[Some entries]
'''

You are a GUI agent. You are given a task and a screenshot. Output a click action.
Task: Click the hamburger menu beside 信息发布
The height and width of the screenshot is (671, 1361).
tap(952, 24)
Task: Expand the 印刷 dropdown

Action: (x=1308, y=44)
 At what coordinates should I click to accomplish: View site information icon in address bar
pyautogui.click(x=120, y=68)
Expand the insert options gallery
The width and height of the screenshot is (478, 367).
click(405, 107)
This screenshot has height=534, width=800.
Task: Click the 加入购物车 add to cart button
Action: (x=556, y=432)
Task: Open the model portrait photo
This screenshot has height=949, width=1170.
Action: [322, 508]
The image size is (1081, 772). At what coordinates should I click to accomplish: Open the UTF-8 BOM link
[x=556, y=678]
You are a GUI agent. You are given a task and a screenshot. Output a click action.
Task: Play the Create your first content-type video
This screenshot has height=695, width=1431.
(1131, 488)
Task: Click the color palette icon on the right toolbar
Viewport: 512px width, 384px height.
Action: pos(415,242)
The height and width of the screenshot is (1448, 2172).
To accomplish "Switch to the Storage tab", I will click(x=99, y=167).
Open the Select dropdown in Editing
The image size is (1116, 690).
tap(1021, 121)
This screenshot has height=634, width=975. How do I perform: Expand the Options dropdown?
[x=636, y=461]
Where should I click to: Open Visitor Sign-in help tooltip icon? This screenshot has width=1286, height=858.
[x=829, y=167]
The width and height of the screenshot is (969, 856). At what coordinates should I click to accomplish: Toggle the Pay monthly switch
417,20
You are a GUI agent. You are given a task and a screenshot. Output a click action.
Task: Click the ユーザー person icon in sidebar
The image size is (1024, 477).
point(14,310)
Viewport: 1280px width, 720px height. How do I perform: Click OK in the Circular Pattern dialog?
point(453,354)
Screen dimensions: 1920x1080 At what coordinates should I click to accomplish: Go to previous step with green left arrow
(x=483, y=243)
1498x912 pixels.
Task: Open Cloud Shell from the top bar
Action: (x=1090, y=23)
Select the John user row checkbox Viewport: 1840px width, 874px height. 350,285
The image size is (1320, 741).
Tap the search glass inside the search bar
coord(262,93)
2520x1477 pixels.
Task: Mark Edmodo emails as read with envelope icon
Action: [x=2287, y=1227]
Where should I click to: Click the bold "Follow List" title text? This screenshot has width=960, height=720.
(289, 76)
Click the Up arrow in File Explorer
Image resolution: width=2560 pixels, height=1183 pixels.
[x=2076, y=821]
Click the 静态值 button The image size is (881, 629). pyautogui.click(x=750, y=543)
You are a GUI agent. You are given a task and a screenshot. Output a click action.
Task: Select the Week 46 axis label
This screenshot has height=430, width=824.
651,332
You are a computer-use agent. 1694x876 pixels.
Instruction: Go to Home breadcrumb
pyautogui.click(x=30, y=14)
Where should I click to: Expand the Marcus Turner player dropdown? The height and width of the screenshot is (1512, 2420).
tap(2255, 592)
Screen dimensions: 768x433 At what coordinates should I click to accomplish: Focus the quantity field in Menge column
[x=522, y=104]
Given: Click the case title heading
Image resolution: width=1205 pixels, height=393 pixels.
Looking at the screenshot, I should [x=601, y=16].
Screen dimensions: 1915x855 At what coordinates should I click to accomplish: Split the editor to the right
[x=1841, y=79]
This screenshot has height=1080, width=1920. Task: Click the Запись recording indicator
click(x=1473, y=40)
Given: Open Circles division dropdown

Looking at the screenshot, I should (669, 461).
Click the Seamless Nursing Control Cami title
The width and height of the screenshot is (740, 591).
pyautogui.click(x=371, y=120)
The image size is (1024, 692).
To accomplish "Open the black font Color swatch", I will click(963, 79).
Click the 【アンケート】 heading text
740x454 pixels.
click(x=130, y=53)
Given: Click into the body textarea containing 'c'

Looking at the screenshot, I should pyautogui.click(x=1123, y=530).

'''

» WHAT YOU SHOULD DO:
Can you retype all of the entries above, keeping every line and character unchanged?

» FINISHED ANSWER:
You are a GUI agent. You are given a task and a screenshot. Output a click action.
Task: Click the hamburger menu beside 信息发布
The height and width of the screenshot is (671, 1361).
tap(952, 24)
Task: Expand the 印刷 dropdown

Action: (x=1308, y=44)
 At what coordinates should I click to accomplish: View site information icon in address bar
pyautogui.click(x=120, y=68)
Expand the insert options gallery
The width and height of the screenshot is (478, 367).
click(405, 107)
This screenshot has height=534, width=800.
Task: Click the 加入购物车 add to cart button
Action: (x=556, y=432)
Task: Open the model portrait photo
This screenshot has height=949, width=1170.
Action: [322, 508]
The image size is (1081, 772). At what coordinates should I click to accomplish: Open the UTF-8 BOM link
[x=556, y=678]
You are a GUI agent. You are given a task and a screenshot. Output a click action.
Task: Play the Create your first content-type video
This screenshot has height=695, width=1431.
(1131, 488)
Task: Click the color palette icon on the right toolbar
Viewport: 512px width, 384px height.
Action: pos(415,242)
The height and width of the screenshot is (1448, 2172).
To accomplish "Switch to the Storage tab", I will click(x=99, y=167).
Open the Select dropdown in Editing
The image size is (1116, 690).
tap(1021, 121)
This screenshot has height=634, width=975. How do I perform: Expand the Options dropdown?
[x=636, y=461]
Where should I click to: Open Visitor Sign-in help tooltip icon? This screenshot has width=1286, height=858.
[x=829, y=167]
The width and height of the screenshot is (969, 856). At what coordinates should I click to accomplish: Toggle the Pay monthly switch
417,20
You are a GUI agent. You are given a task and a screenshot. Output a click action.
Task: Click the ユーザー person icon in sidebar
The image size is (1024, 477).
point(14,310)
Viewport: 1280px width, 720px height. How do I perform: Click OK in the Circular Pattern dialog?
point(453,354)
Screen dimensions: 1920x1080 At what coordinates should I click to accomplish: Go to previous step with green left arrow
(x=483, y=243)
1498x912 pixels.
Task: Open Cloud Shell from the top bar
Action: (x=1090, y=23)
Select the John user row checkbox Viewport: 1840px width, 874px height. 350,285
The image size is (1320, 741).
Tap the search glass inside the search bar
coord(262,93)
2520x1477 pixels.
Task: Mark Edmodo emails as read with envelope icon
Action: [x=2287, y=1227]
Where should I click to: Click the bold "Follow List" title text? This screenshot has width=960, height=720.
(289, 76)
Click the Up arrow in File Explorer
Image resolution: width=2560 pixels, height=1183 pixels.
[x=2076, y=821]
Click the 静态值 button The image size is (881, 629). pyautogui.click(x=750, y=543)
You are a GUI agent. You are given a task and a screenshot. Output a click action.
Task: Select the Week 46 axis label
This screenshot has height=430, width=824.
651,332
You are a computer-use agent. 1694x876 pixels.
Instruction: Go to Home breadcrumb
pyautogui.click(x=30, y=14)
Where should I click to: Expand the Marcus Turner player dropdown? The height and width of the screenshot is (1512, 2420).
tap(2255, 592)
Screen dimensions: 768x433 At what coordinates should I click to accomplish: Focus the quantity field in Menge column
[x=522, y=104]
Given: Click the case title heading
Image resolution: width=1205 pixels, height=393 pixels.
Looking at the screenshot, I should [x=601, y=16].
Screen dimensions: 1915x855 At what coordinates should I click to accomplish: Split the editor to the right
[x=1841, y=79]
This screenshot has height=1080, width=1920. Task: Click the Запись recording indicator
click(x=1473, y=40)
Given: Open Circles division dropdown

Looking at the screenshot, I should (669, 461).
Click the Seamless Nursing Control Cami title
The width and height of the screenshot is (740, 591).
pyautogui.click(x=371, y=120)
The image size is (1024, 692).
To accomplish "Open the black font Color swatch", I will click(963, 79).
Click the 【アンケート】 heading text
740x454 pixels.
click(x=130, y=53)
Given: Click into the body textarea containing 'c'

Looking at the screenshot, I should pyautogui.click(x=1123, y=530).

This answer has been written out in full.